----- Records supplied

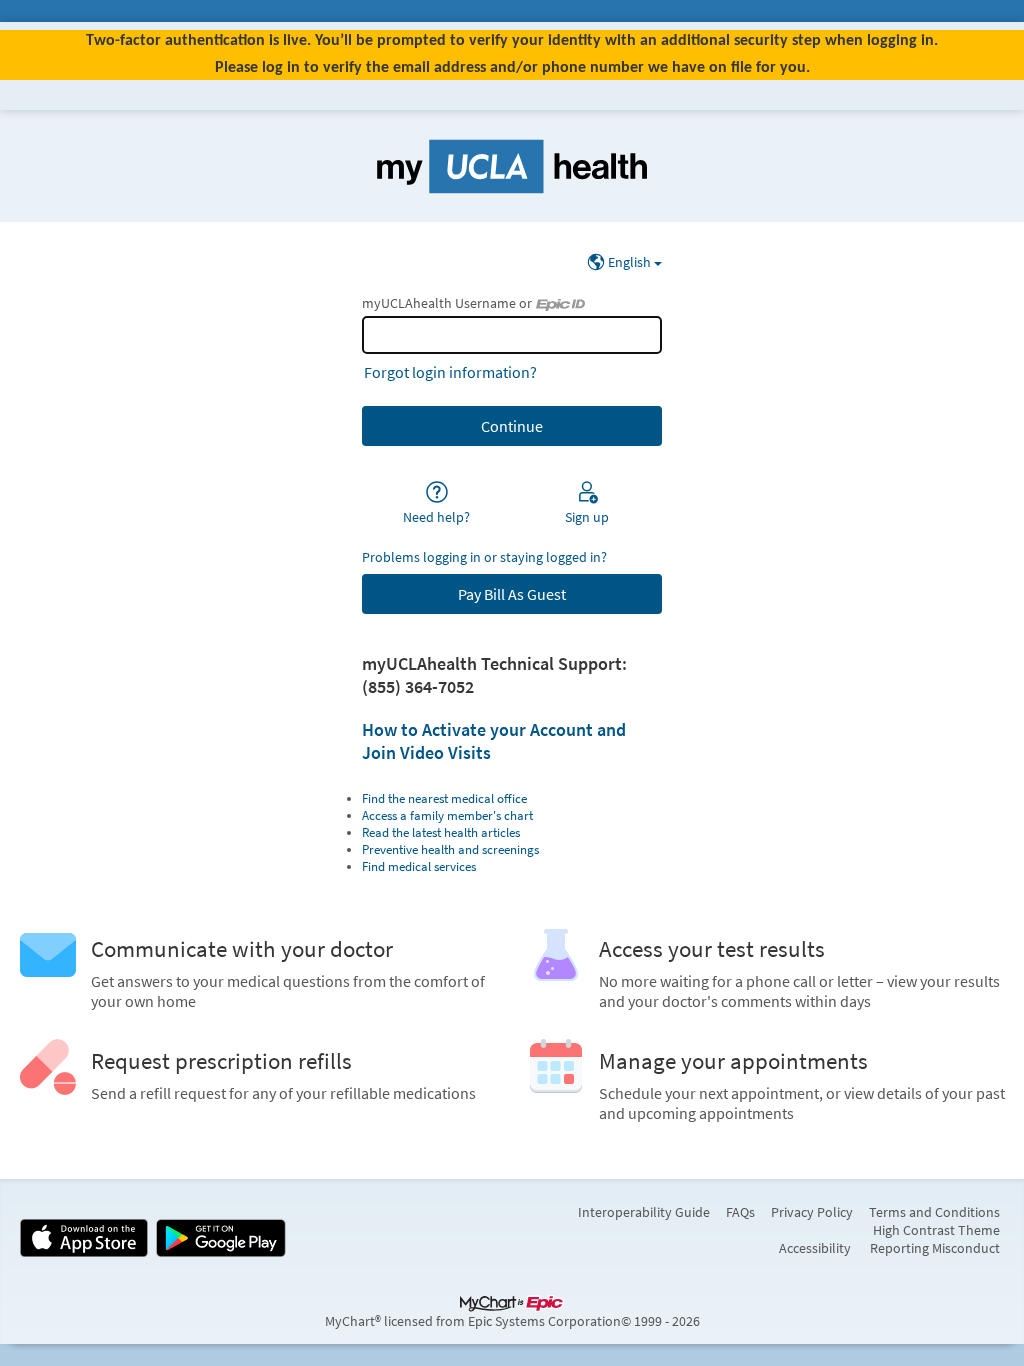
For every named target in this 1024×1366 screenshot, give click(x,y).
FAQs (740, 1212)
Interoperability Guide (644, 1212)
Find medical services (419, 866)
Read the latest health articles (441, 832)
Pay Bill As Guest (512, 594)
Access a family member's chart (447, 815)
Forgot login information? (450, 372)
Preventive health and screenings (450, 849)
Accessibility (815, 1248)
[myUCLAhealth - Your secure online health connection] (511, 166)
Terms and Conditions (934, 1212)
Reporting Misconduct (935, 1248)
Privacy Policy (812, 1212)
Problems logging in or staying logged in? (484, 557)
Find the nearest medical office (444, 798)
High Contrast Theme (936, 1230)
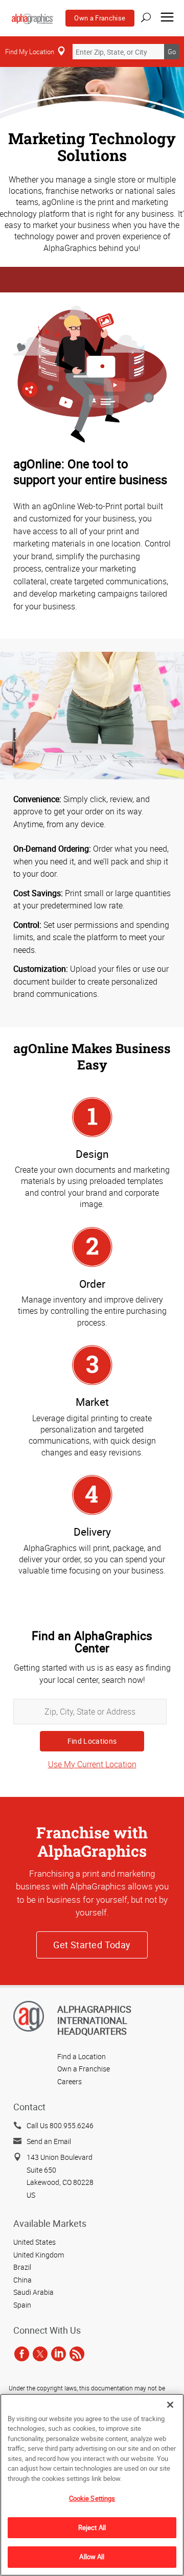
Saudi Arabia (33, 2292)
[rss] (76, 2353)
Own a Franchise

----------
----- Records supplied

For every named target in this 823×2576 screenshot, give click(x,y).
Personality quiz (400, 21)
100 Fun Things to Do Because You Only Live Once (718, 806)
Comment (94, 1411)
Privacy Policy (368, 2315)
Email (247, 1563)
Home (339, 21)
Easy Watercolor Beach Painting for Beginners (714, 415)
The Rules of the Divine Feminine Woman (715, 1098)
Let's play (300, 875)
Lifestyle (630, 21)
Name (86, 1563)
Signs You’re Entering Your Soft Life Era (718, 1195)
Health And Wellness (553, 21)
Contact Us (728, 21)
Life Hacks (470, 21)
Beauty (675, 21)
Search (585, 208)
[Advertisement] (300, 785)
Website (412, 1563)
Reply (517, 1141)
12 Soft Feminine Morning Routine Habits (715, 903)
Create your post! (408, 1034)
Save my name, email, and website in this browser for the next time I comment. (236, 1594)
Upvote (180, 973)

----------
----- Records supplied

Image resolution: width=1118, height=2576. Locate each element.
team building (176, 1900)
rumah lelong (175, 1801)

----------

[What is required]:
In the entries above, restate word for word the lines between the one holding "FAQs (740, 1212)" and the one holding "Forgot login information? (450, 372)", inclusive, and nothing besides.

[Answer below]:
FAQs (740, 1212)
Interoperability Guide (644, 1212)
Find medical services (419, 866)
Read the latest health articles (441, 832)
Pay Bill As Guest (512, 594)
Access a family member's chart (447, 815)
Forgot login information? (450, 372)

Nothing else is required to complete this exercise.